Question #24b79

1 Answer
Jun 25, 2016

# = Q/(8 pi epsilon_o a^2) #

# = (k Q)/(2 a^2 ) #

Explanation:

in spherical coordinates, using this coordinate system

Wikipedia

we arrange the axes so that cup in question is symmetrically placed about origin O with the centre of the flat surface at O, and we place a unit test charge #Q_t# at O to calculate the field there.
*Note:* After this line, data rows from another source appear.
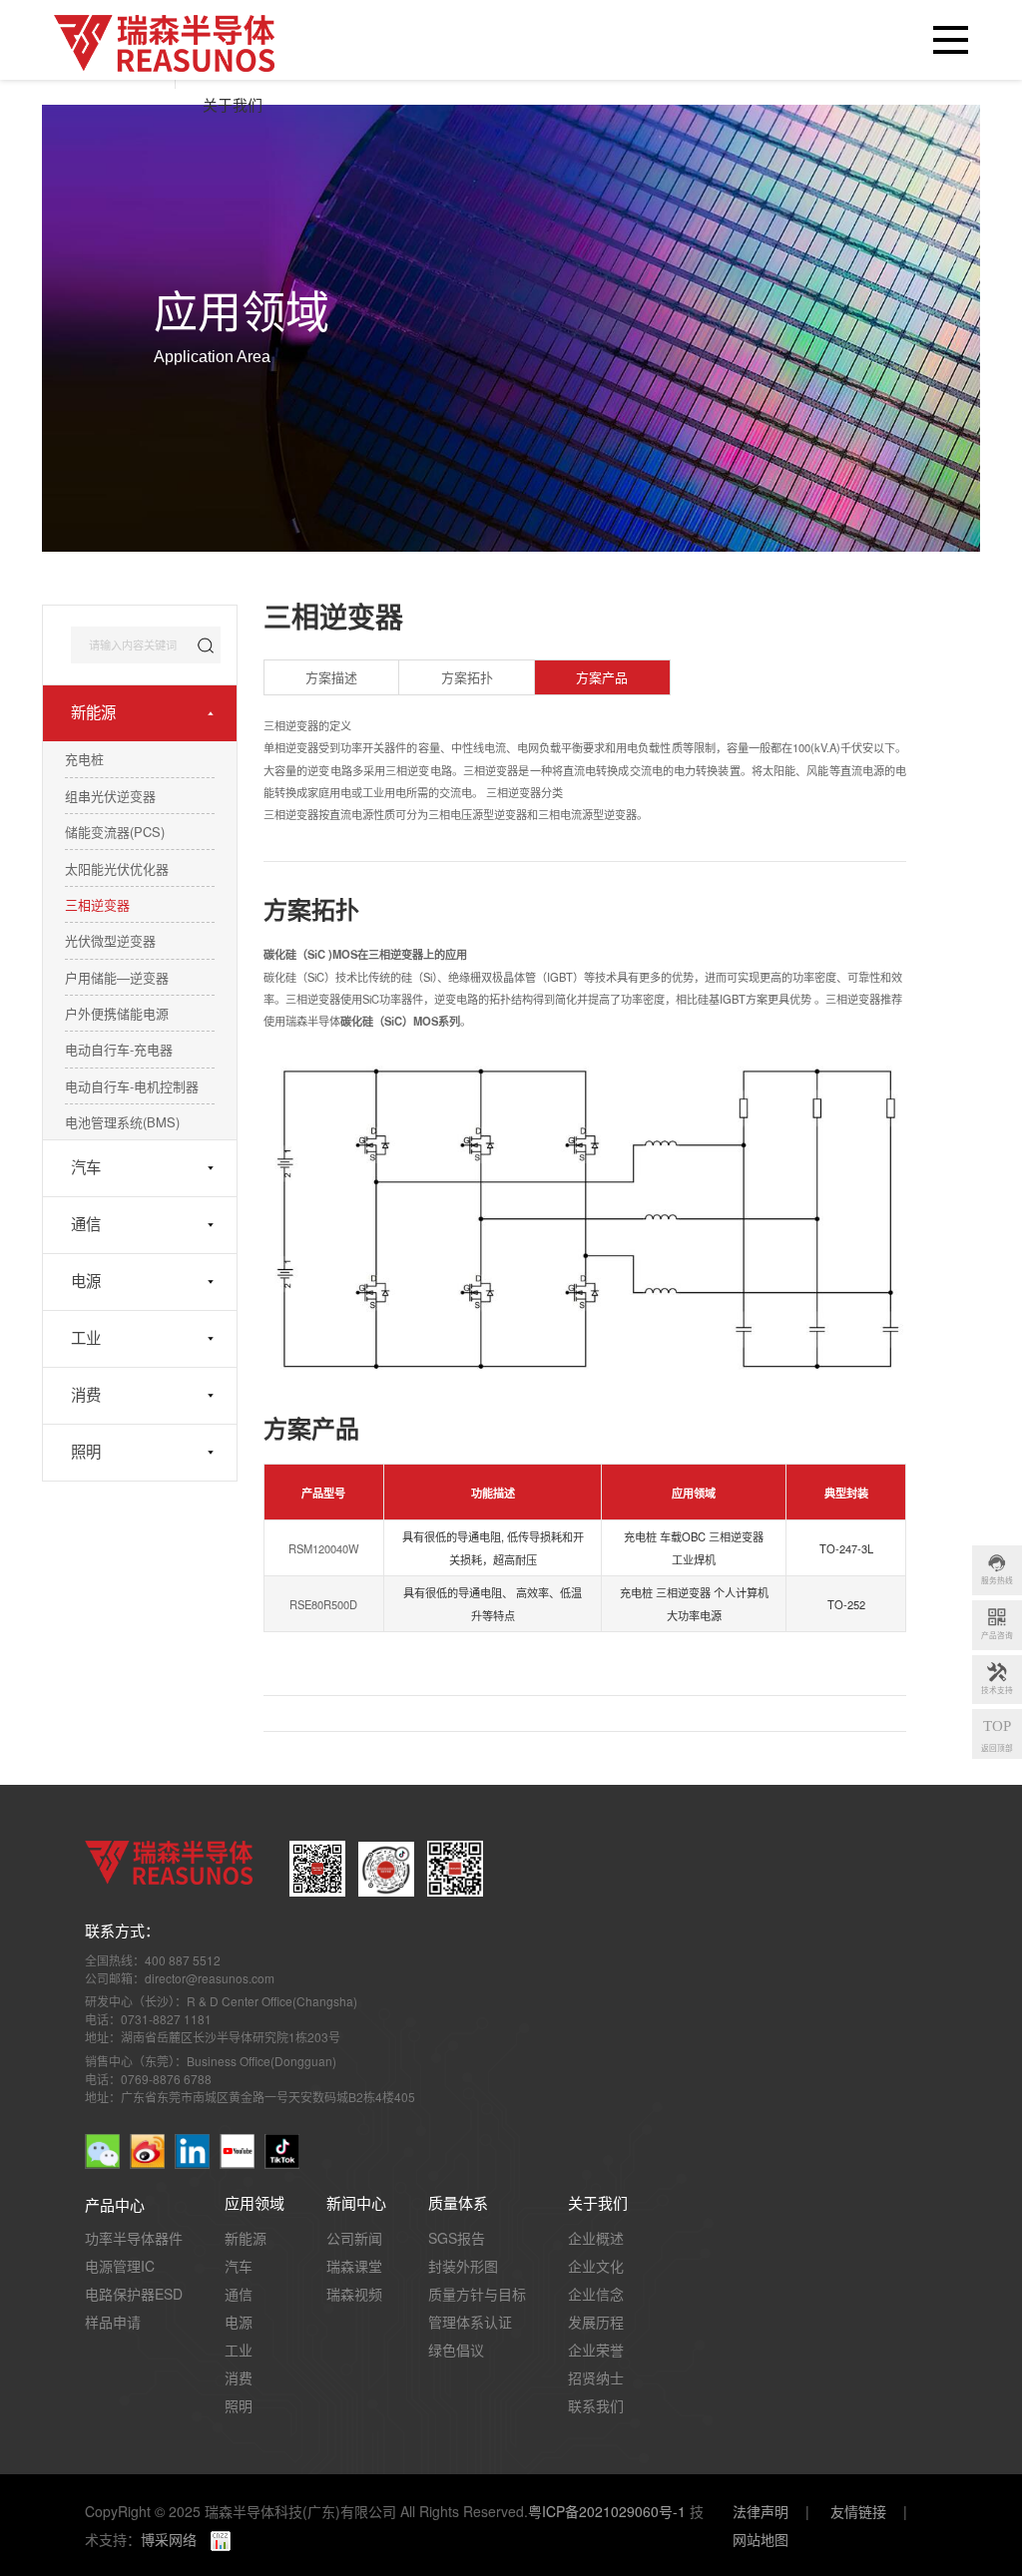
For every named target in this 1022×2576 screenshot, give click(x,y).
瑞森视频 (354, 2294)
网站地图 (760, 2539)
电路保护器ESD (134, 2294)
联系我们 (596, 2405)
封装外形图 (463, 2266)
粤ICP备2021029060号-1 (607, 2511)
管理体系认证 (470, 2322)
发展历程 (596, 2322)
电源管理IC (120, 2266)
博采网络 (169, 2539)
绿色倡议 (456, 2350)
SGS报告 (456, 2238)
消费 (86, 1395)
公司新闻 (354, 2238)
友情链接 (858, 2511)
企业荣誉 (596, 2350)
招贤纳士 (596, 2377)
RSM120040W (323, 1549)
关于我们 (232, 106)
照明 (86, 1452)
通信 (86, 1224)
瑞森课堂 (354, 2266)
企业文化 (596, 2266)
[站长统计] (214, 2539)
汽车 (86, 1167)
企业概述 (596, 2238)
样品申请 (113, 2322)
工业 (86, 1338)
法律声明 (760, 2511)
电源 (86, 1281)
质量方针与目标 (477, 2294)
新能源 (93, 712)
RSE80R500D (323, 1605)
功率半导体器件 (134, 2238)
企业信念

The surface element for constant radius a follows as
#dS =a^{2} \sin theta \ d \theta \ d \varphi #

Assuming a uniform charge density #sigma # on the cup, the charge of a small element is

#dq = sigma dS# where #sigma = Q/A = Q/(2 pi a^2) # ,

the force due to a given small element will follow Couloumb's Law: #F = k (Q Q_t) / r^2#

#dF = k (dq Q_t) / a^2#

the force on the unit test charge #Q_t# placed at O will be zero due to symmetry. we need only look at the force in the z-direction. so here we can say that

#dF_z = k (dq Q_t) / a^2 * cos theta#

Putting it altogether

#dF_z = k ((sigma dS) Q_t) / a^2 * cos theta #

#(dF_z)/Q_t = dE_z = k sigma / a^2 \ cos theta \ dS#

#\implies dE_z = k sigma / a^2 \ cos theta \ a^{2} \sin theta \ d \theta \ d \varphi #

#= k sigma/2 \sin 2 theta \ d \theta \ d \varphi #

and as #k = 1/(4 pi epsilon_o) #

#\implies dE_z = 1/(4 pi epsilon_o) Q/(4 pi a^2) \sin 2 theta \ d \theta \ d \varphi #

# \implies dE_z = 1/((4 pi a)^2 epsilon_o) Q \sin 2 theta \ d \theta \ d \varphi #

# \implies E_z = 1/((4 pi a)^2 epsilon_o) Q int_{varphi = 0}^{2 pi} \ int_{theta = 0}^{pi/2} \ \sin 2 theta \ d \theta \ d \varphi #

# = 2 pi 1/((4 pi a)^2 epsilon_o) Q \ int_{theta = 0}^{pi/2} \ \sin 2 theta \ d \theta #

# = 1/( 8 pi epsilon_o a^2) Q [ -1/2 \cos 2 theta ]_{theta = 0}^{pi/2} \ #

# = 1/(8 pi epsilon_o a^2) Q [ \cos 2 theta ]_{theta = pi/2}^{0} \ #

# = Q/(8 pi epsilon_o a^2) #

# = (k Q)/(2 a^2 ) #